_What you are asked to do_.
From the line with "Click the 'Ruler' card title" through the line with "Click the scroll-down", repeat the entries verbatim, both end lines included, and add nothing.

_Exercise materials_.
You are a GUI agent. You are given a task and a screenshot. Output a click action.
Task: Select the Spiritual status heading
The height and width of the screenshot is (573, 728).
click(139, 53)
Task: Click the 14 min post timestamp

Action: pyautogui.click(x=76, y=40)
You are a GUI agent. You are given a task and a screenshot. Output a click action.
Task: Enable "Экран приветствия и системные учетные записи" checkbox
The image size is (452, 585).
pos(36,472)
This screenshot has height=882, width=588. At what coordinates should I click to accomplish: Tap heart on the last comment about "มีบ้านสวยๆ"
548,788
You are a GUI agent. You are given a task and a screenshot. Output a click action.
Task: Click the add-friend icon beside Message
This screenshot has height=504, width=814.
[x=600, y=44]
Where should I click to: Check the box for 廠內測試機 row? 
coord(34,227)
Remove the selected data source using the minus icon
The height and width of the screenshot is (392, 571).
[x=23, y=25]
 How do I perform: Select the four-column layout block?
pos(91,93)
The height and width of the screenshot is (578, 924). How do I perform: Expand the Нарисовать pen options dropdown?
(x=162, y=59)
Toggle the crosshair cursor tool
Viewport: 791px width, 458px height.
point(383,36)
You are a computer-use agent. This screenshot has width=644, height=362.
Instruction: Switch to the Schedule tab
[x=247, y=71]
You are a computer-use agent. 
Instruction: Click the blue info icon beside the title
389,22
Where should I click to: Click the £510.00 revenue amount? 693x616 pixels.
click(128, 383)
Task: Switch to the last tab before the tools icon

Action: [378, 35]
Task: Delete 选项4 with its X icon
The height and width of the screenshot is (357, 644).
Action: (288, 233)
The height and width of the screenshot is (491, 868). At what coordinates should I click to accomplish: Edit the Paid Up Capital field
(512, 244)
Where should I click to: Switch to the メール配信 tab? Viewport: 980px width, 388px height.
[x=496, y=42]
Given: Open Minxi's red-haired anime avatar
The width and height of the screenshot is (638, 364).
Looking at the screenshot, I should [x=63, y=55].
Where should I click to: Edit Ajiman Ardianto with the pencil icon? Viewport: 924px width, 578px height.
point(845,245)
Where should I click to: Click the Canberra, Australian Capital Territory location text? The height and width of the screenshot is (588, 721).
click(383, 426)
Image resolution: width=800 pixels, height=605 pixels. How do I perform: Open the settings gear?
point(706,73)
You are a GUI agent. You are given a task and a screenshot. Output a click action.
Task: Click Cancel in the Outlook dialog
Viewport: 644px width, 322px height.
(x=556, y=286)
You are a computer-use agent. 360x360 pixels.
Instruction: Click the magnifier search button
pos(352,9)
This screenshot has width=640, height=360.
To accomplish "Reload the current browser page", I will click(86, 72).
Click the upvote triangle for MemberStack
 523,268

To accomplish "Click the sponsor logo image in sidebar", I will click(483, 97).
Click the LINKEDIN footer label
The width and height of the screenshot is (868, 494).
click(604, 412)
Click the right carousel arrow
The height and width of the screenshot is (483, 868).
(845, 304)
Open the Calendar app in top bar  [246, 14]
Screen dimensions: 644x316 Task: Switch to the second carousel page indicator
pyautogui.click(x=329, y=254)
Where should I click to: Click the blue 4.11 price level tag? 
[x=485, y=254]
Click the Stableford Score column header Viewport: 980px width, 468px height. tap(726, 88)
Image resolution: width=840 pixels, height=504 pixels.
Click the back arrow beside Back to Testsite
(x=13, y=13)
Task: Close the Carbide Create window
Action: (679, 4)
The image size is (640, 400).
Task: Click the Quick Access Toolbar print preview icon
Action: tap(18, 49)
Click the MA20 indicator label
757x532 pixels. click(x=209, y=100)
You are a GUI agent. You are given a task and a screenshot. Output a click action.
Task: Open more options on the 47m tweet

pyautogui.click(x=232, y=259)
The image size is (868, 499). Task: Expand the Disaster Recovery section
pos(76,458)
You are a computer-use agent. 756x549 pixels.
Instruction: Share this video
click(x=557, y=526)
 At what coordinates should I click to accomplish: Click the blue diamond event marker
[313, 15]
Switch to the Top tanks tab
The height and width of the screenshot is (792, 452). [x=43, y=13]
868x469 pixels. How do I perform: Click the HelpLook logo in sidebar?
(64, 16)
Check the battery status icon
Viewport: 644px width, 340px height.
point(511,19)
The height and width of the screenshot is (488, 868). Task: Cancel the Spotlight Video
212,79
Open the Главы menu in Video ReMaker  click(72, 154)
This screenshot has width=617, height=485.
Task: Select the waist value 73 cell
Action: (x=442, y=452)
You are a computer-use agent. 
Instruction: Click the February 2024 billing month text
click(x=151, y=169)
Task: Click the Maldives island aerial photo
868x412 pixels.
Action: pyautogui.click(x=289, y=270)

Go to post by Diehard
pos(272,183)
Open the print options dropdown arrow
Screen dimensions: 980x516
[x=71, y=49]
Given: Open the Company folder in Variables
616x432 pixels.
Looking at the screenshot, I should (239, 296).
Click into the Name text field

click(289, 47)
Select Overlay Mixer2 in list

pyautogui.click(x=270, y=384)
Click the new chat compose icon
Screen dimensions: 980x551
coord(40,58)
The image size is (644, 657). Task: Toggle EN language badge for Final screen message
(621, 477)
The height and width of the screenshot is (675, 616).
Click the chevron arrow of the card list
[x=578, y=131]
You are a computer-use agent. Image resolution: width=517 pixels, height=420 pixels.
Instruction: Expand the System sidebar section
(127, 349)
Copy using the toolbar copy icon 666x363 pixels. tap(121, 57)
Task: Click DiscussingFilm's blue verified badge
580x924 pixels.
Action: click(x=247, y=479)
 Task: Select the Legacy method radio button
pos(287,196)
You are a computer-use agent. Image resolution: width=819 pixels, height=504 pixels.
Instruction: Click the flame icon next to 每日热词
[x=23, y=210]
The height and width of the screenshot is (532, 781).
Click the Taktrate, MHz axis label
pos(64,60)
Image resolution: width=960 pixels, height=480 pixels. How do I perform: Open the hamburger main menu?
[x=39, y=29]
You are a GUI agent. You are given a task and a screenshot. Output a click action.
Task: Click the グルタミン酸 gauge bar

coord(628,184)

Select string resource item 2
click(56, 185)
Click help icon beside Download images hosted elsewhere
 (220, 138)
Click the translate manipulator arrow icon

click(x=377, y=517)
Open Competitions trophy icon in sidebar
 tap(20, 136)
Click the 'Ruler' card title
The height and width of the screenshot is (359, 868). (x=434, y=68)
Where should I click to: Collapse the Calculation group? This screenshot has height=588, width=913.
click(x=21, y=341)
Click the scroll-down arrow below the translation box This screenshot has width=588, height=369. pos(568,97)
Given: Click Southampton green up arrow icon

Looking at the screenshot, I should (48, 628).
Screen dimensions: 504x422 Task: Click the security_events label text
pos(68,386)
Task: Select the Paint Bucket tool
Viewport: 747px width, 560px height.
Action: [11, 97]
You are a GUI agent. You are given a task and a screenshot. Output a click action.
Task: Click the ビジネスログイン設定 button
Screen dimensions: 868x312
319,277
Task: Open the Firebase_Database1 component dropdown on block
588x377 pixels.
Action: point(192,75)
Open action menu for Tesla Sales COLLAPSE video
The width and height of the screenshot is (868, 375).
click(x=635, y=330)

_Output of the task_.
Click the 'Ruler' card title
The height and width of the screenshot is (359, 868). (x=434, y=68)
Where should I click to: Collapse the Calculation group? This screenshot has height=588, width=913.
click(x=21, y=341)
Click the scroll-down arrow below the translation box This screenshot has width=588, height=369. pos(568,97)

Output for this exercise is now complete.